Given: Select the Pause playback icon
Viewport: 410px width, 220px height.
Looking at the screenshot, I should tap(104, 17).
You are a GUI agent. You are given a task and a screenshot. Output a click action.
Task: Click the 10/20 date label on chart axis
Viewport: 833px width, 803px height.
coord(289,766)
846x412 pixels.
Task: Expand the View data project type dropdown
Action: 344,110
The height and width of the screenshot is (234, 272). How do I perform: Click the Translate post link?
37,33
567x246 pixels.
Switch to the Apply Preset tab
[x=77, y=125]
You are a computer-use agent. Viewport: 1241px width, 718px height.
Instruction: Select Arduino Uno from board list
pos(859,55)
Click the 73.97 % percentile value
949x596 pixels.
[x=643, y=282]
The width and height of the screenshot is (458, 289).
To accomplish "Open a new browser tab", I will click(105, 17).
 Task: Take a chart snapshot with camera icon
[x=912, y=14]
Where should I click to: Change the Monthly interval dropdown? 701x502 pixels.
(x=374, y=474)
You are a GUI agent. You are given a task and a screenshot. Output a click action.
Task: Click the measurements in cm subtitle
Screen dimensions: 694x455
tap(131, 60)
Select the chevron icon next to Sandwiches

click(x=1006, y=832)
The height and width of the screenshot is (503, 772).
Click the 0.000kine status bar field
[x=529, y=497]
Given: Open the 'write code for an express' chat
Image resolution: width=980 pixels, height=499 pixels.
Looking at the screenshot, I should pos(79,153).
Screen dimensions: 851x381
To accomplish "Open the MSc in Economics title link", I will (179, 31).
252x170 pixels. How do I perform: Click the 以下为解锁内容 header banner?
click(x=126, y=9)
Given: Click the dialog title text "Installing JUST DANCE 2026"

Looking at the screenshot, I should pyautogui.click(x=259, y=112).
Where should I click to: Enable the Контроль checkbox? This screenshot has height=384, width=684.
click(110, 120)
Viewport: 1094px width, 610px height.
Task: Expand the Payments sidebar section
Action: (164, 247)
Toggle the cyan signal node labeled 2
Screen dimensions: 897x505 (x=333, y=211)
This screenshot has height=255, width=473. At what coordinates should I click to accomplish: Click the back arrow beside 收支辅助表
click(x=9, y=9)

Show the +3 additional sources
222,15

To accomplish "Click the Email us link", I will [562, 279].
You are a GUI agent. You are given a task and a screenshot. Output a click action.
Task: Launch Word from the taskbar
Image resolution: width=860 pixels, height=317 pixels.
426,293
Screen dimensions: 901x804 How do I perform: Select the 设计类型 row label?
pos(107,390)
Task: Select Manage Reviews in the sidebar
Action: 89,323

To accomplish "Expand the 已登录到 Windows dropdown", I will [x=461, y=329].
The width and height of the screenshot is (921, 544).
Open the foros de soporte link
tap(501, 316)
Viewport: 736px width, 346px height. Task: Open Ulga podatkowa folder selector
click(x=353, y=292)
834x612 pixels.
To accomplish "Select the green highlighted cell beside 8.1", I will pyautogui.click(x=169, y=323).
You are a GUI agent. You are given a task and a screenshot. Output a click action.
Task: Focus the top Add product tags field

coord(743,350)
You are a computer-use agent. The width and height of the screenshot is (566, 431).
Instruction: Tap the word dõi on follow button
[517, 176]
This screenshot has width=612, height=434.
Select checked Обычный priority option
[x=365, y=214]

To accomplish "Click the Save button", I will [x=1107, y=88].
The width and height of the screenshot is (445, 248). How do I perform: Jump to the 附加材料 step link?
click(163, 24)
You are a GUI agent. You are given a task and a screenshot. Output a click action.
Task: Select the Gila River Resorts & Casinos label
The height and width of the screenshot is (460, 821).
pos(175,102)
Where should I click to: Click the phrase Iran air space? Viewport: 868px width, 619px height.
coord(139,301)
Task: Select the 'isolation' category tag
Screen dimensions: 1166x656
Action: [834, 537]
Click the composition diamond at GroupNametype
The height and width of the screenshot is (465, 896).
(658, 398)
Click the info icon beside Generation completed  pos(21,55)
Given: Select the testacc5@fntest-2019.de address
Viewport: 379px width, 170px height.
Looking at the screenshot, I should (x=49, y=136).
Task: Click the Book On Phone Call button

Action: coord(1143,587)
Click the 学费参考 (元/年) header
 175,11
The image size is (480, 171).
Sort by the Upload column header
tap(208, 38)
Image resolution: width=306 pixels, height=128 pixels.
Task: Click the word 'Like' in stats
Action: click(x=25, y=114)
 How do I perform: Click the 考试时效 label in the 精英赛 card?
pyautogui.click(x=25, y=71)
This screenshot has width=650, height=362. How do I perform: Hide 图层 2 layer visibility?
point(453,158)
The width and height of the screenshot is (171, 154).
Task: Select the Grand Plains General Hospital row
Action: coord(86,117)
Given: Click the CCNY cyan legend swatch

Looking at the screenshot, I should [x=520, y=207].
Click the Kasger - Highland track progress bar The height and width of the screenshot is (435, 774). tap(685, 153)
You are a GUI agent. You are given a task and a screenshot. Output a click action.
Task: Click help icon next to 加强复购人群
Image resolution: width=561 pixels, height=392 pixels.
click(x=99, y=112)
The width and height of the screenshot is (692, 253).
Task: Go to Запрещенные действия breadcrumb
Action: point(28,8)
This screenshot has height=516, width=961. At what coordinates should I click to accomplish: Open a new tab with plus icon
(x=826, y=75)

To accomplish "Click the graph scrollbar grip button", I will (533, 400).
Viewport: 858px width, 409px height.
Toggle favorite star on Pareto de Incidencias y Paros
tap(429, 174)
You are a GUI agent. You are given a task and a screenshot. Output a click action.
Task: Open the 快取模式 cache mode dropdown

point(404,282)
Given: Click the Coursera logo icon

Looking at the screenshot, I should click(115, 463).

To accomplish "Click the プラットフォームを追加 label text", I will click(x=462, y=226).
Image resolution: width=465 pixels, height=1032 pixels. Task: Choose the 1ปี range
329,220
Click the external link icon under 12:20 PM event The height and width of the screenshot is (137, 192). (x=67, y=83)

» AIM OF THE TASK
Starting at the top, retype every line of the material above exactly.

» TASK SOLUTION
Given: Select the Pause playback icon
Viewport: 410px width, 220px height.
Looking at the screenshot, I should tap(104, 17).
You are a GUI agent. You are given a task and a screenshot. Output a click action.
Task: Click the 10/20 date label on chart axis
Viewport: 833px width, 803px height.
coord(289,766)
846x412 pixels.
Task: Expand the View data project type dropdown
Action: 344,110
The height and width of the screenshot is (234, 272). How do I perform: Click the Translate post link?
37,33
567x246 pixels.
Switch to the Apply Preset tab
[x=77, y=125]
You are a computer-use agent. Viewport: 1241px width, 718px height.
Instruction: Select Arduino Uno from board list
pos(859,55)
Click the 73.97 % percentile value
949x596 pixels.
[x=643, y=282]
The width and height of the screenshot is (458, 289).
To accomplish "Open a new browser tab", I will click(105, 17).
 Task: Take a chart snapshot with camera icon
[x=912, y=14]
Where should I click to: Change the Monthly interval dropdown? 701x502 pixels.
(x=374, y=474)
You are a GUI agent. You are given a task and a screenshot. Output a click action.
Task: Click the measurements in cm subtitle
Screen dimensions: 694x455
tap(131, 60)
Select the chevron icon next to Sandwiches

click(x=1006, y=832)
The height and width of the screenshot is (503, 772).
Click the 0.000kine status bar field
[x=529, y=497]
Given: Open the 'write code for an express' chat
Image resolution: width=980 pixels, height=499 pixels.
Looking at the screenshot, I should pos(79,153).
Screen dimensions: 851x381
To accomplish "Open the MSc in Economics title link", I will (179, 31).
252x170 pixels. How do I perform: Click the 以下为解锁内容 header banner?
click(x=126, y=9)
Given: Click the dialog title text "Installing JUST DANCE 2026"

Looking at the screenshot, I should pyautogui.click(x=259, y=112).
Where should I click to: Enable the Контроль checkbox? This screenshot has height=384, width=684.
click(110, 120)
Viewport: 1094px width, 610px height.
Task: Expand the Payments sidebar section
Action: (164, 247)
Toggle the cyan signal node labeled 2
Screen dimensions: 897x505 (x=333, y=211)
This screenshot has height=255, width=473. At what coordinates should I click to accomplish: Click the back arrow beside 收支辅助表
click(x=9, y=9)

Show the +3 additional sources
222,15

To accomplish "Click the Email us link", I will [562, 279].
You are a GUI agent. You are given a task and a screenshot. Output a click action.
Task: Launch Word from the taskbar
Image resolution: width=860 pixels, height=317 pixels.
426,293
Screen dimensions: 901x804 How do I perform: Select the 设计类型 row label?
pos(107,390)
Task: Select Manage Reviews in the sidebar
Action: 89,323

To accomplish "Expand the 已登录到 Windows dropdown", I will [x=461, y=329].
The width and height of the screenshot is (921, 544).
Open the foros de soporte link
tap(501, 316)
Viewport: 736px width, 346px height. Task: Open Ulga podatkowa folder selector
click(x=353, y=292)
834x612 pixels.
To accomplish "Select the green highlighted cell beside 8.1", I will pyautogui.click(x=169, y=323).
You are a GUI agent. You are given a task and a screenshot. Output a click action.
Task: Focus the top Add product tags field

coord(743,350)
You are a computer-use agent. The width and height of the screenshot is (566, 431).
Instruction: Tap the word dõi on follow button
[517, 176]
This screenshot has width=612, height=434.
Select checked Обычный priority option
[x=365, y=214]

To accomplish "Click the Save button", I will [x=1107, y=88].
The width and height of the screenshot is (445, 248). How do I perform: Jump to the 附加材料 step link?
click(163, 24)
You are a GUI agent. You are given a task and a screenshot. Output a click action.
Task: Select the Gila River Resorts & Casinos label
The height and width of the screenshot is (460, 821).
pos(175,102)
Where should I click to: Click the phrase Iran air space? Viewport: 868px width, 619px height.
coord(139,301)
Task: Select the 'isolation' category tag
Screen dimensions: 1166x656
Action: [834, 537]
Click the composition diamond at GroupNametype
The height and width of the screenshot is (465, 896).
(658, 398)
Click the info icon beside Generation completed  pos(21,55)
Given: Select the testacc5@fntest-2019.de address
Viewport: 379px width, 170px height.
Looking at the screenshot, I should (x=49, y=136).
Task: Click the Book On Phone Call button

Action: coord(1143,587)
Click the 学费参考 (元/年) header
 175,11
The image size is (480, 171).
Sort by the Upload column header
tap(208, 38)
Image resolution: width=306 pixels, height=128 pixels.
Task: Click the word 'Like' in stats
Action: click(x=25, y=114)
 How do I perform: Click the 考试时效 label in the 精英赛 card?
pyautogui.click(x=25, y=71)
This screenshot has width=650, height=362. How do I perform: Hide 图层 2 layer visibility?
point(453,158)
The width and height of the screenshot is (171, 154).
Task: Select the Grand Plains General Hospital row
Action: coord(86,117)
Given: Click the CCNY cyan legend swatch

Looking at the screenshot, I should [x=520, y=207].
Click the Kasger - Highland track progress bar The height and width of the screenshot is (435, 774). tap(685, 153)
You are a GUI agent. You are given a task and a screenshot. Output a click action.
Task: Click help icon next to 加强复购人群
Image resolution: width=561 pixels, height=392 pixels.
click(x=99, y=112)
The width and height of the screenshot is (692, 253).
Task: Go to Запрещенные действия breadcrumb
Action: point(28,8)
This screenshot has height=516, width=961. At what coordinates should I click to accomplish: Open a new tab with plus icon
(x=826, y=75)

To accomplish "Click the graph scrollbar grip button", I will (533, 400).
Viewport: 858px width, 409px height.
Toggle favorite star on Pareto de Incidencias y Paros
tap(429, 174)
You are a GUI agent. You are given a task and a screenshot. Output a click action.
Task: Open the 快取模式 cache mode dropdown

point(404,282)
Given: Click the Coursera logo icon

Looking at the screenshot, I should click(115, 463).

To accomplish "Click the プラットフォームを追加 label text", I will click(x=462, y=226).
Image resolution: width=465 pixels, height=1032 pixels. Task: Choose the 1ปี range
329,220
Click the external link icon under 12:20 PM event The height and width of the screenshot is (137, 192). (x=67, y=83)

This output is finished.